__Requirement 1__
For each statement about the processkit passage, say yes or no to whether the passage agrees with it, and quote the words of the passage that decide it. (a) The crate needs a tokio runtime. (b) A timed-out run makes .exit_code() return -1. (c) .output_string() errors when the exit code is non-zero.
__Requirement 2__
In the entries, swap "button" for "toggle" in the lines starting with the line with "Topへ戻る (374, 542)" and going on through the line with "採用 (380, 21)". Write out only those lines, with everything else left unchanged.

__Text passage__

Status: feature-complete — every capability below ships today; pre-1.0, so the API can still move between minor versions. See
CHANGELOG.md.
cargo add processkitThis crate requires a tokio runtime. Minimum Supported Rust Version: 1.88.
Every run starts with the same builder; the verb you finish with decides what you get back:
| You want | Call | You get |
|---|---|---|
| stdout, success required | .run() |
trimmed String; non-zero exit / timeout / kill → typed Error |
| the full outcome, exit code as data | .output_string() / .output_bytes() |
ProcessResult — code, stdout, stderr, timed_out; never errors on non-zero |
| just the exit code | .exit_code() |
i32 (a timed-out / killed run errors instead of inventing -1) |
| a yes/no answer | .probe() |
bool — exit 0 → true, 1 → false, anything else errors |
| the first matching output line | .first_line(|l| …) |
Option<String> — None when stdout closes without a match |
| a live handle — streaming, stdin, probes | .start() |
RunningProcess |
The same vocabulary repeats on every layer (ProcessRunner, CliClient), and
processkit::run("git", ["status"]) / processkit::output(…) skip the builder
for one-liners.
use processkit::{Command, ProcessGroup, Stdin};
#[tokio::main]
async fn main() -> processkit::Result<()> {
// Capture output; a non-zero exit does not error on its own.
let result = Command::new("git").args(["rev-parse", "HEAD"]).output_string().await?;
println!("HEAD is {}", result.stdout().trim());
// Require success and get trimmed stdout directly.
let version = Command::new("cargo").arg("--version").run().await?;
println!("{version}");
// Feed stdin.
let sorted = Command::new("sort")
.stdin(Stdin::from_string("banana\napple\n"))
.output_string()
.await?;
println!("{}", sorted.stdout());
// Share one kill-on-drop group across several children; dropping the group
// reaps the whole tree.

__Material shown__
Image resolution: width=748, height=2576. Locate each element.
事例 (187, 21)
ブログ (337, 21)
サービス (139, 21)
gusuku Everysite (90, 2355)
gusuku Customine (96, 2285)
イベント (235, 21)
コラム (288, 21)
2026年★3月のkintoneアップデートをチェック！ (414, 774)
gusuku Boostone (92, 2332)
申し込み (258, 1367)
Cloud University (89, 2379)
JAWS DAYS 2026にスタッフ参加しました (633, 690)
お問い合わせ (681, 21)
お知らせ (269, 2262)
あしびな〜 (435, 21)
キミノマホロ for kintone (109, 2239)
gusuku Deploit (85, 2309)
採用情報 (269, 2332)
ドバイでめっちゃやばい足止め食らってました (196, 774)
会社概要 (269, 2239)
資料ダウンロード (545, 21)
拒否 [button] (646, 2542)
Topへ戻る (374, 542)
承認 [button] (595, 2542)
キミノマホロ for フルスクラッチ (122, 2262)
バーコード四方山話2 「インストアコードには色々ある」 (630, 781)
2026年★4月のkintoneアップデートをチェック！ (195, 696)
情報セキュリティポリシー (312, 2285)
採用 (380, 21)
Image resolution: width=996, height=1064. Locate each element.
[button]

...

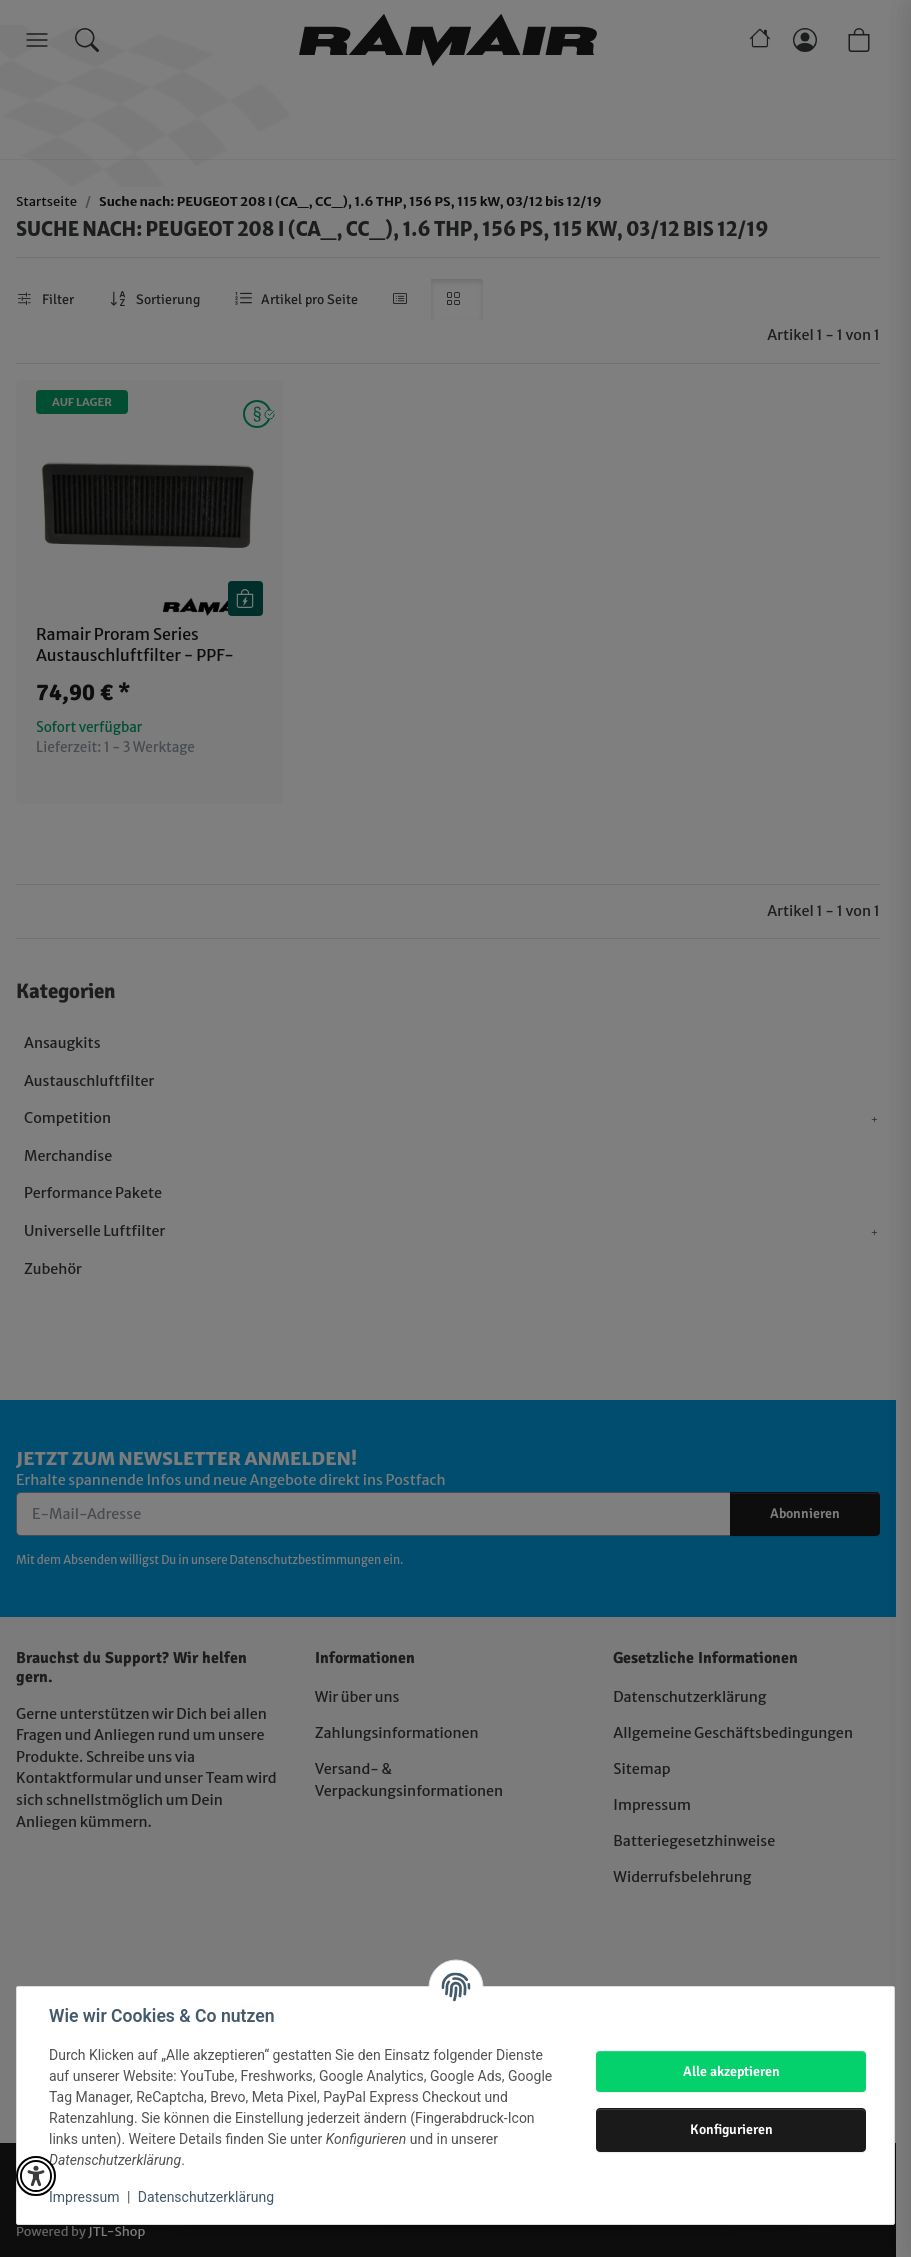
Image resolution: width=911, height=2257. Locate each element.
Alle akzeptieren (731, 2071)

__Full response 1__
(a) Yes: "This crate requires a tokio runtime."
(b) No: "a timed-out / killed run errors instead of inventing -1"
(c) No: "never errors on non-zero"

__Full response 2__
Topへ戻る (374, 542)
承認 [toggle] (595, 2542)
キミノマホロ for フルスクラッチ (122, 2262)
バーコード四方山話2 「インストアコードには色々ある」 (630, 781)
2026年★4月のkintoneアップデートをチェック！ (195, 696)
情報セキュリティポリシー (312, 2285)
採用 (380, 21)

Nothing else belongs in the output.